**Do this**:
Please copy out the material from its start through the line containing "click(967, 154)", leaving the pictures out of your answer.

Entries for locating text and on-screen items
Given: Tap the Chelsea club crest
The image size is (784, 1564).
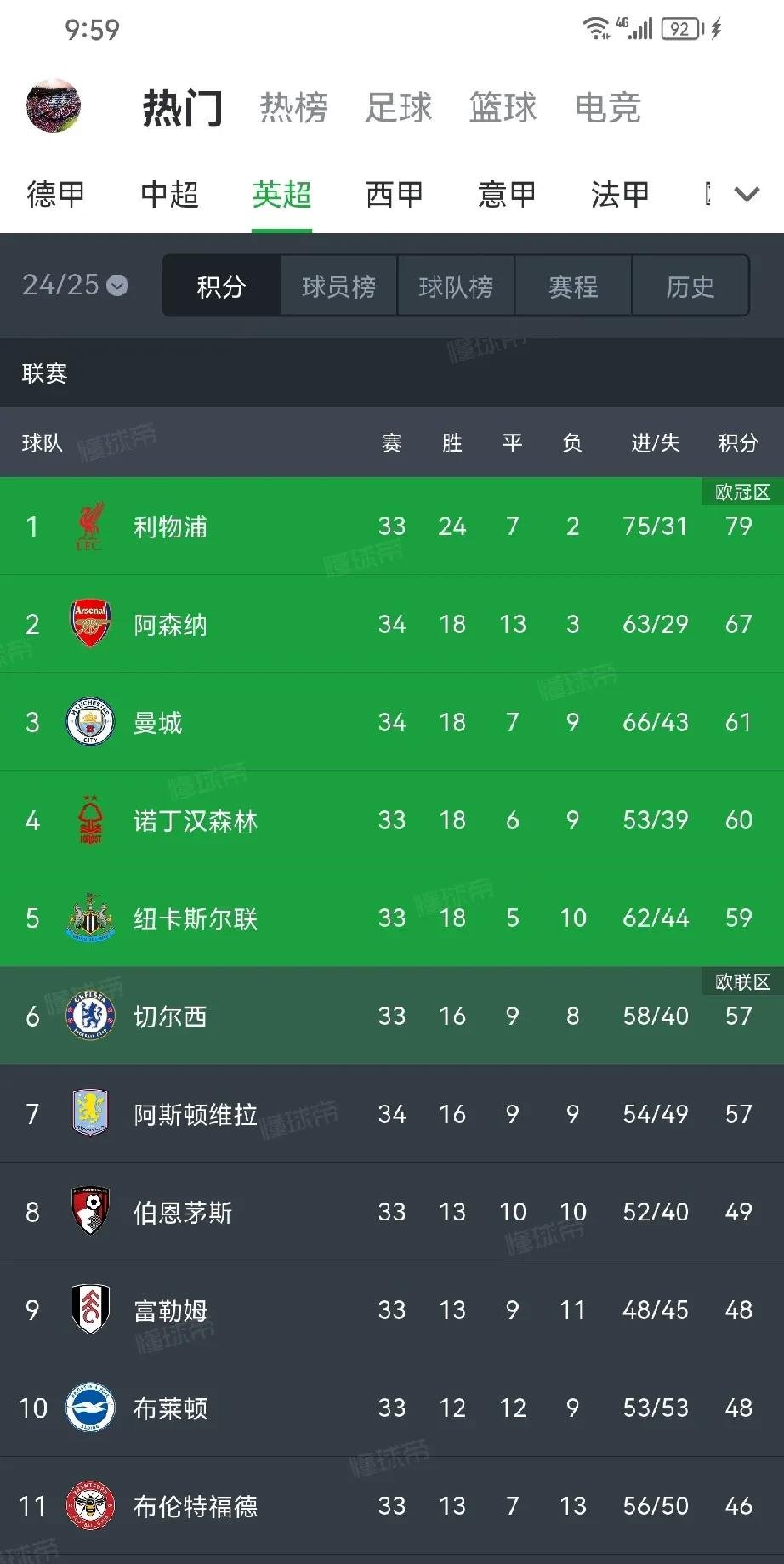Looking at the screenshot, I should pos(90,1015).
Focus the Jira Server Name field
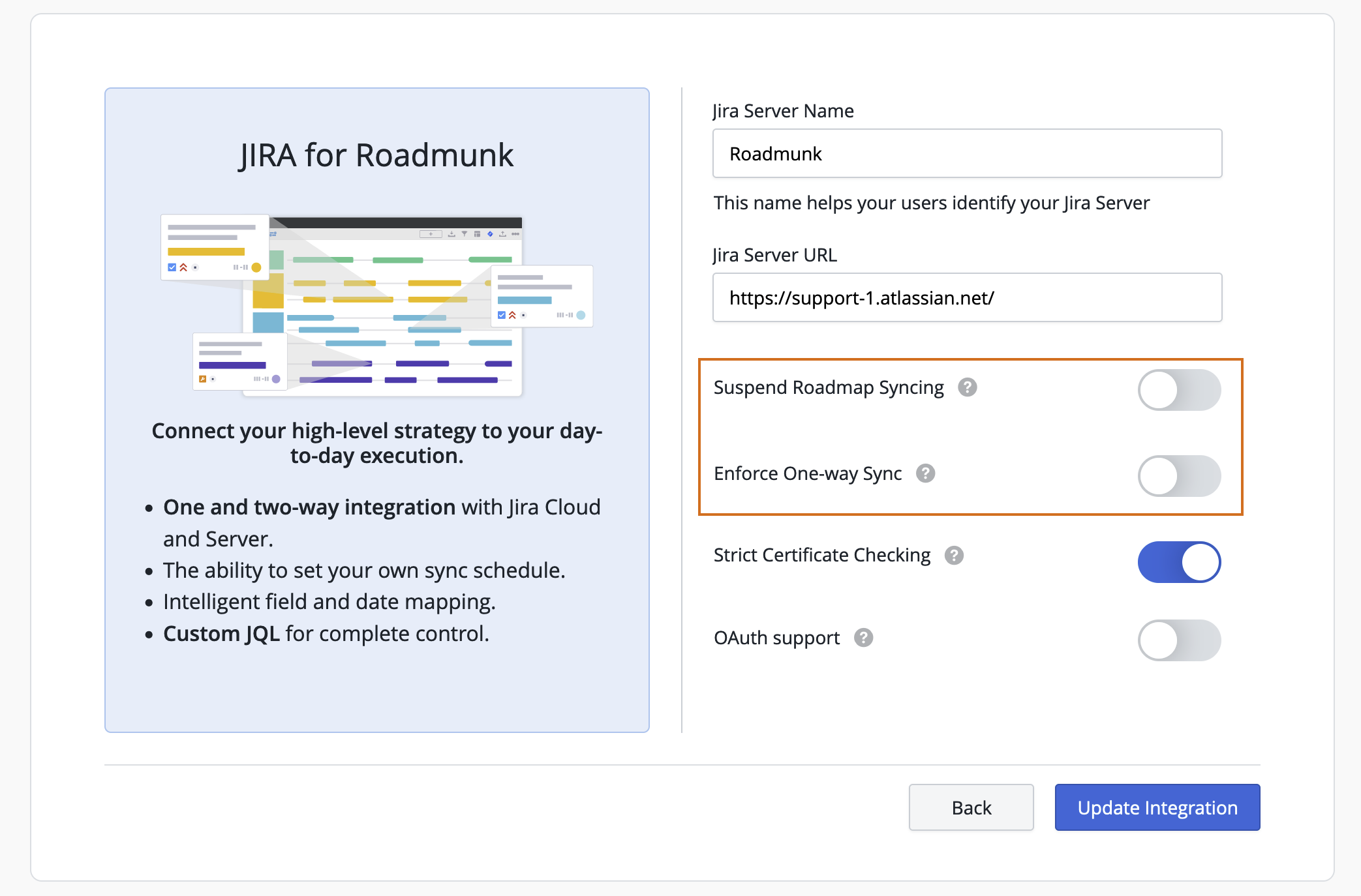 click(967, 154)
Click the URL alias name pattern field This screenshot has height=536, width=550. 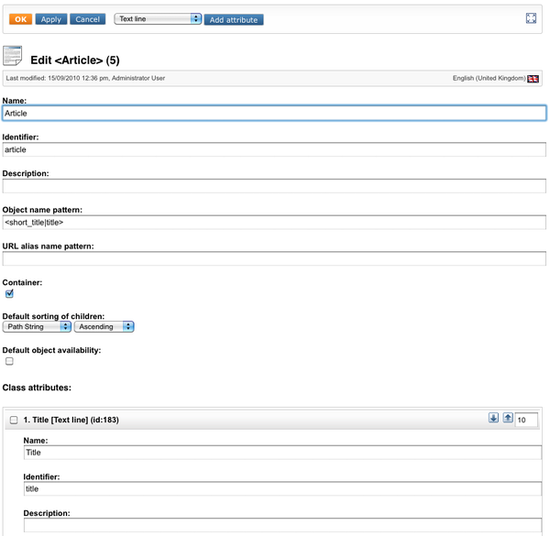(x=274, y=259)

**The completed task**:
Given: Tap the Chelsea club crest
The image size is (784, 1564).
Looking at the screenshot, I should pos(90,1015).
Focus the Jira Server Name field
 click(967, 154)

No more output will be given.